The Washington Post in a column titled “Trump’s support among Hispanics and Latinos is real. Don’t assume it will fade” reported:

Recent YouGovQuinnipiac and Post-ABC News polls put his approval rating among Hispanics at 27 percent, 23 percent and 18 percent, respectively. Those numbers average out to about 23 percent — that’s a substantial chunk, and it’s not so different from his 2016 vote share. According to demographers Ruy Teixeira, Rob Griffin and John Halpin, Trump won 29 percent of the Latino vote against Hillary Clinton in 2016.

That roughly 25-30 percent of figure shows up elsewhere in the data.

President Trump has support in the Hispanic community with his pro-growth and pro-American workers agenda. The President’s recent efforts to lower healthcare costs can only help him.

As WaPo notes:

There’s one obvious reason that the Hispanic and Latino vote splits up and isn’t monolithic: Hispanic and Latino voters aren’t one identity homogeneous group. As with every other large racial and ethnic category (white, black, Asian), there’s a lot of internal diversity when you look under the hood.

[ … ]

It’s true that most Hispanic and Latino voters are Democrats, but some of the same political beliefs and identities that motivate non-Hispanics and non-Latinos to become Republicans, including religion, gender and partisanship also influence Latinos and Hispanics.

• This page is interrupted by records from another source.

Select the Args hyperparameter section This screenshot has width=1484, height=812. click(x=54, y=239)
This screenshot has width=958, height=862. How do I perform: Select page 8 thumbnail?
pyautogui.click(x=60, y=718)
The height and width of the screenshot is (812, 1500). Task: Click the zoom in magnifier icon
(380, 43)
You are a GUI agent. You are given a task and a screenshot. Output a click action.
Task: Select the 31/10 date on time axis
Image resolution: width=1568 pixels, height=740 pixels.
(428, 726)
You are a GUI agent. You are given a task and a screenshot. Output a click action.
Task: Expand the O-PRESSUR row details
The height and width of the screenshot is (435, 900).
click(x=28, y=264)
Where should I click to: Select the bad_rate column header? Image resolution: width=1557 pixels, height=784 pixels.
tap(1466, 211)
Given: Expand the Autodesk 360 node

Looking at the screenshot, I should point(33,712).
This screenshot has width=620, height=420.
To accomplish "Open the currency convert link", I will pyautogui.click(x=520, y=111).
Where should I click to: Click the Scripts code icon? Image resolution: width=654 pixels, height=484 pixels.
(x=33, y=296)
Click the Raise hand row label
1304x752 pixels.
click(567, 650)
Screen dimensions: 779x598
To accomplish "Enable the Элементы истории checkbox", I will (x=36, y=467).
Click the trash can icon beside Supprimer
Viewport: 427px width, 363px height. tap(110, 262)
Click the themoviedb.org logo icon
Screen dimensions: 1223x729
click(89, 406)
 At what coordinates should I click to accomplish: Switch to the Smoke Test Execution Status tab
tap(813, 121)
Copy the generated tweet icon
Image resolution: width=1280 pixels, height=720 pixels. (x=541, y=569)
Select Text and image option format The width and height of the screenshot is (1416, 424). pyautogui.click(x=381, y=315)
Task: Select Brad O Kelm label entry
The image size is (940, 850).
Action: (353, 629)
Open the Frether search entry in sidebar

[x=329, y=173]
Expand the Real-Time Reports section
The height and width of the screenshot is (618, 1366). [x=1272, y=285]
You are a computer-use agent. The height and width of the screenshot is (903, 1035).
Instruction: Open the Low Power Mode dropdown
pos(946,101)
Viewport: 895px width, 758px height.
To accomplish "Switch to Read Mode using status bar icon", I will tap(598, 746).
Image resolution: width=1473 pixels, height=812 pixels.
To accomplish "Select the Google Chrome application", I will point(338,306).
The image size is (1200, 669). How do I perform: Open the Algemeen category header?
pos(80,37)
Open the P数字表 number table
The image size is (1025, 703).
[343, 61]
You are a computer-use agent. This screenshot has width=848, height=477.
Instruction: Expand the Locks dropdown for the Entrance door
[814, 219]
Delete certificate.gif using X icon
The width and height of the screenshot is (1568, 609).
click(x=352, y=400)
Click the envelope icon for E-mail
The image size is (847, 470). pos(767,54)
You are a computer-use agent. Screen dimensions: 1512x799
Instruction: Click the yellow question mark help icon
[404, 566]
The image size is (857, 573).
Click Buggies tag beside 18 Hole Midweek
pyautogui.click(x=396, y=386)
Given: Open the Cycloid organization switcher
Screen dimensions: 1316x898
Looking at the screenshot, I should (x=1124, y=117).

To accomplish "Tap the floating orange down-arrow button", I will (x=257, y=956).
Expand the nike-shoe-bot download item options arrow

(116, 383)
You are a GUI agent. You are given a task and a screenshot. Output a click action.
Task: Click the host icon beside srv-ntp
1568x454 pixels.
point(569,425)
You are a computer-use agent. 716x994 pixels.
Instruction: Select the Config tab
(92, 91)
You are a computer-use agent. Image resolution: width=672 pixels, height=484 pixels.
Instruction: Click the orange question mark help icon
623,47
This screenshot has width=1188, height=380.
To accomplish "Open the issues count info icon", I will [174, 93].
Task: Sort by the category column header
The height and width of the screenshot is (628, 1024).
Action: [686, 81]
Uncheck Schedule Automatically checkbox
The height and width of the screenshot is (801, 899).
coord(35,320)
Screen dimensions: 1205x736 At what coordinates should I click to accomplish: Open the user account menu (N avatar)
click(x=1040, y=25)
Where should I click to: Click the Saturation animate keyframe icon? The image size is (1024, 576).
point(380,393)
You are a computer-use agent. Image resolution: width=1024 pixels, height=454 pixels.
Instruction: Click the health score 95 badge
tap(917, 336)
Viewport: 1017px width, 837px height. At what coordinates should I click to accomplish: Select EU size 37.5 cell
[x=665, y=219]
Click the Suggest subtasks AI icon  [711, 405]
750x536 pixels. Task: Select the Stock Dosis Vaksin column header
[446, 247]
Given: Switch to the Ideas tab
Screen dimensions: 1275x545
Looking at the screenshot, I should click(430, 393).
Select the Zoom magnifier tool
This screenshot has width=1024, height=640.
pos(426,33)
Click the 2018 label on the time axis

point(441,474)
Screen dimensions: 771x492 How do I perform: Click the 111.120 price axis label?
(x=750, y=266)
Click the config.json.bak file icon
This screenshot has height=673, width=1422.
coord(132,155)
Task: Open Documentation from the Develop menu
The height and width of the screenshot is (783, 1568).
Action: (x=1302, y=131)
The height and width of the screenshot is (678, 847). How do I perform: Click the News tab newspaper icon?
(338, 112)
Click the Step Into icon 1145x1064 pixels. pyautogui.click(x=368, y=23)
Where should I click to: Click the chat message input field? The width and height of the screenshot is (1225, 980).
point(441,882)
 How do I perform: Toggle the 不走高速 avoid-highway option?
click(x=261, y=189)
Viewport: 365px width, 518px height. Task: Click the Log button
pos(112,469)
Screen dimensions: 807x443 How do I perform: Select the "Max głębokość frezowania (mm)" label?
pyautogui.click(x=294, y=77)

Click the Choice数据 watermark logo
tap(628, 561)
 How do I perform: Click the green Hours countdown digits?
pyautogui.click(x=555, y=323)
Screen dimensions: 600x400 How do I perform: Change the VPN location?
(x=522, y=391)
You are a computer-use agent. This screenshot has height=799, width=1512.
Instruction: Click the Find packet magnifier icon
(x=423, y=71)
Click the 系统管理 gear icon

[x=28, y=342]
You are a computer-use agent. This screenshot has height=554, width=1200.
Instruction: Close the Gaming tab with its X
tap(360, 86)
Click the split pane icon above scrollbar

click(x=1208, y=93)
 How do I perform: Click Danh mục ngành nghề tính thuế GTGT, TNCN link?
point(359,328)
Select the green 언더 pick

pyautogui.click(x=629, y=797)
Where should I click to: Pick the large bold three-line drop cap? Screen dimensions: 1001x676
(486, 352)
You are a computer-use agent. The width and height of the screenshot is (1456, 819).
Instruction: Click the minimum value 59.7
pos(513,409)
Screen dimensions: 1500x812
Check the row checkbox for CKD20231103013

Roughly 30 percent of them are a consistent Republican base.

The Democrats may be going down the wrong path when it comes to policies like de-funding ICE, raising taxes and pushing the $15 minimum wage, which all hurt job creation and wages. Giving free healthcare to illegal aliens rather than Hispanic citizens may be the deal breaker.

President Trump is kicking off his 2020 campaign in Orlando, Florida. Florida is key to his re-election. The Hispanic vote in the Sunshine state is important to both parties in 2020.